──────── Entries supplied ────────

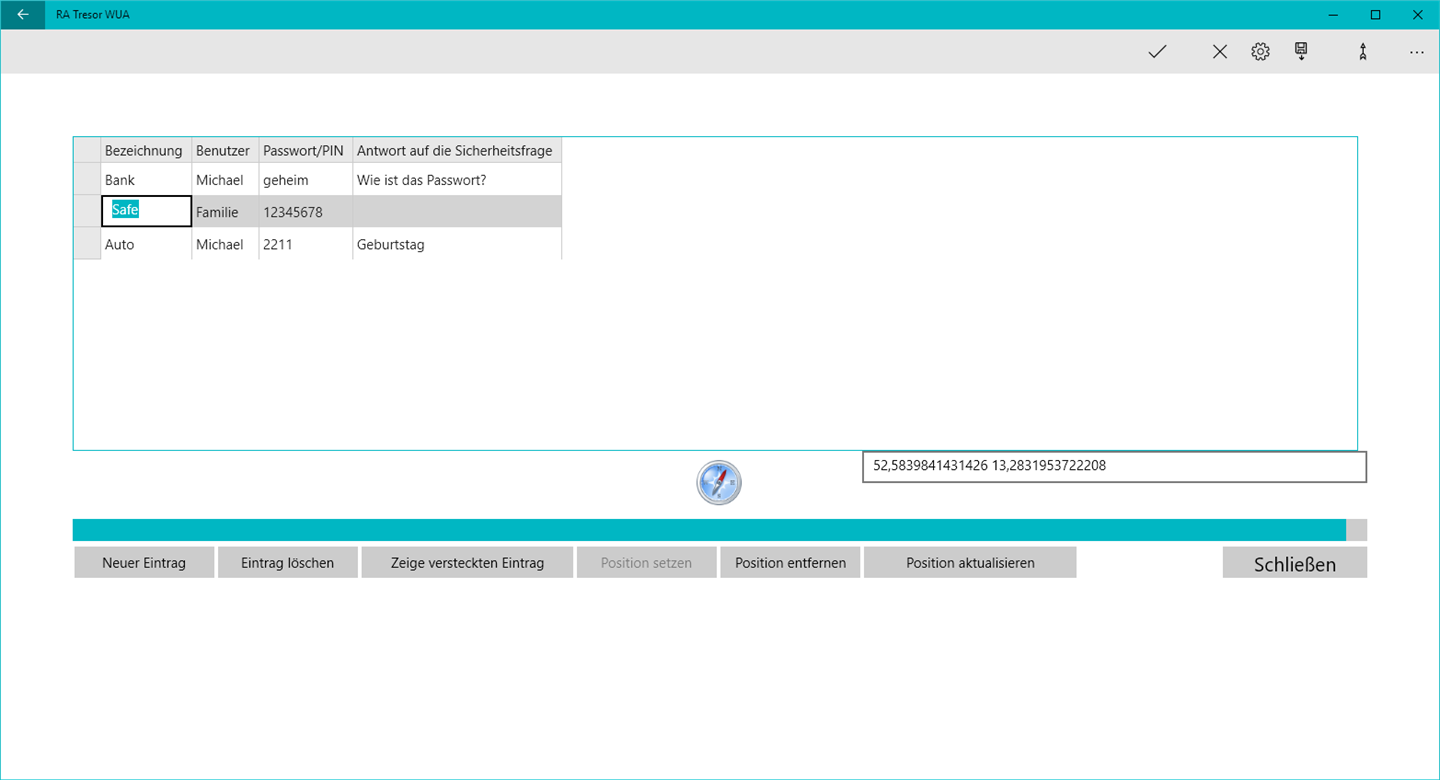Click the pin icon at the toolbar's right
The width and height of the screenshot is (1440, 780).
coord(1362,53)
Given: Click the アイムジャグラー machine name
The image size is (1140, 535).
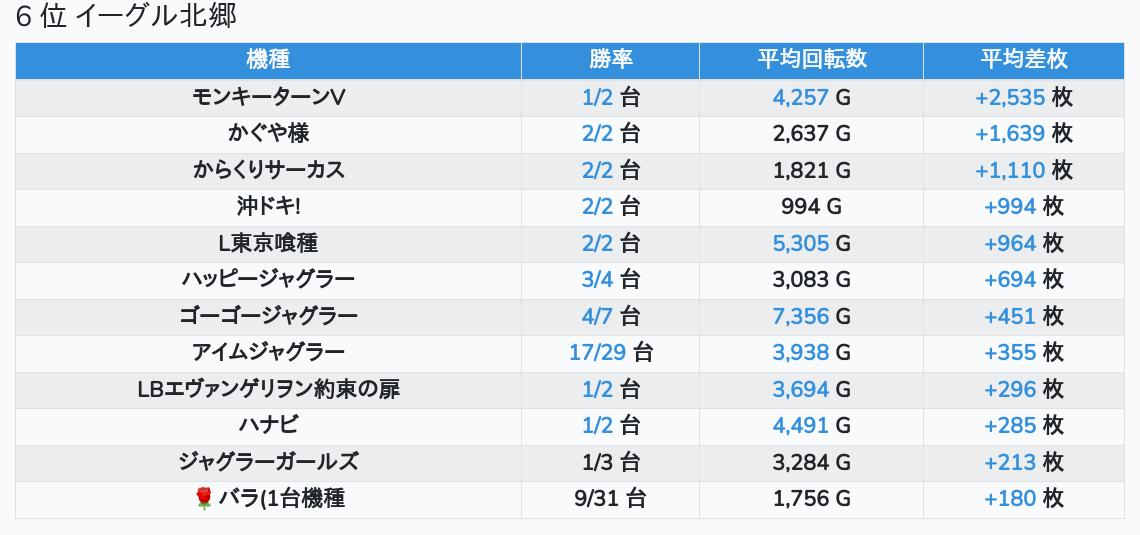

────────

Please format every line of the records above as a numbered list, skipping blank lines and leaving out the pictures.

1. Click the pin icon at the toolbar's right
2. The width and height of the screenshot is (1440, 780).
3. coord(1362,53)
4. Given: Click the アイムジャグラー machine name
5. The image size is (1140, 535).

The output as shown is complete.